BEGIN Records for this exercise
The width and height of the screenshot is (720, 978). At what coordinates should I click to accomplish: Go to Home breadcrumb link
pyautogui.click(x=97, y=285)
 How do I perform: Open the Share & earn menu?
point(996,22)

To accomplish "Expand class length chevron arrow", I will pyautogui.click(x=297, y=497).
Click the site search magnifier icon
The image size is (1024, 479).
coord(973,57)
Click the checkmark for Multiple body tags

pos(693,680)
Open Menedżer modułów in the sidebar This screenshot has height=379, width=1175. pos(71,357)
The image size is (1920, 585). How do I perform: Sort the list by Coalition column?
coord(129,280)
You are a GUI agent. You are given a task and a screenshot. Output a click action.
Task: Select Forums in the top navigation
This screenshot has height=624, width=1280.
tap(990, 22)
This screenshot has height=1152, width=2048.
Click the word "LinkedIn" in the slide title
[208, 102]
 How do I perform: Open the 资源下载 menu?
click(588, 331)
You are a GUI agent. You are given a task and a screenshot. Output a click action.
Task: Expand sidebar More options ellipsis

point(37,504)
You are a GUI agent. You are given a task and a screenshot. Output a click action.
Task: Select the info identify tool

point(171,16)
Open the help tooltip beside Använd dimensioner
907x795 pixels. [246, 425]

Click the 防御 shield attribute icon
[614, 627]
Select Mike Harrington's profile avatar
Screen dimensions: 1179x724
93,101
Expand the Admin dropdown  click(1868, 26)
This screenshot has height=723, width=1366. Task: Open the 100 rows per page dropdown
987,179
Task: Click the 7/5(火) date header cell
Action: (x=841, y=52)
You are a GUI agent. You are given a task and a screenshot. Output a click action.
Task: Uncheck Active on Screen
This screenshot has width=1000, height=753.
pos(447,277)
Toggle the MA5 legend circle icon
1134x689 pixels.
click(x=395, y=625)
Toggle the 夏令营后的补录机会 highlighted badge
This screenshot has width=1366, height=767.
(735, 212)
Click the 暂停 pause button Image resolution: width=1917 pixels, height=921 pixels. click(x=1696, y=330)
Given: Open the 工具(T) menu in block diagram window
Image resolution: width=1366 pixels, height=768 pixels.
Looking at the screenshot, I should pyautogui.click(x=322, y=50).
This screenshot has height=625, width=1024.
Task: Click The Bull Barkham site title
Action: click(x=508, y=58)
END Records for this exercise
What is being asked –
All lines from the one containing "This screenshot has width=1000, height=753." to the last line above should be reproduced exactly, and no other lines should be given.

Answer for this exercise –
This screenshot has width=1000, height=753.
pos(447,277)
Toggle the MA5 legend circle icon
1134x689 pixels.
click(x=395, y=625)
Toggle the 夏令营后的补录机会 highlighted badge
This screenshot has width=1366, height=767.
(735, 212)
Click the 暂停 pause button Image resolution: width=1917 pixels, height=921 pixels. click(x=1696, y=330)
Given: Open the 工具(T) menu in block diagram window
Image resolution: width=1366 pixels, height=768 pixels.
Looking at the screenshot, I should pyautogui.click(x=322, y=50).
This screenshot has height=625, width=1024.
Task: Click The Bull Barkham site title
Action: click(x=508, y=58)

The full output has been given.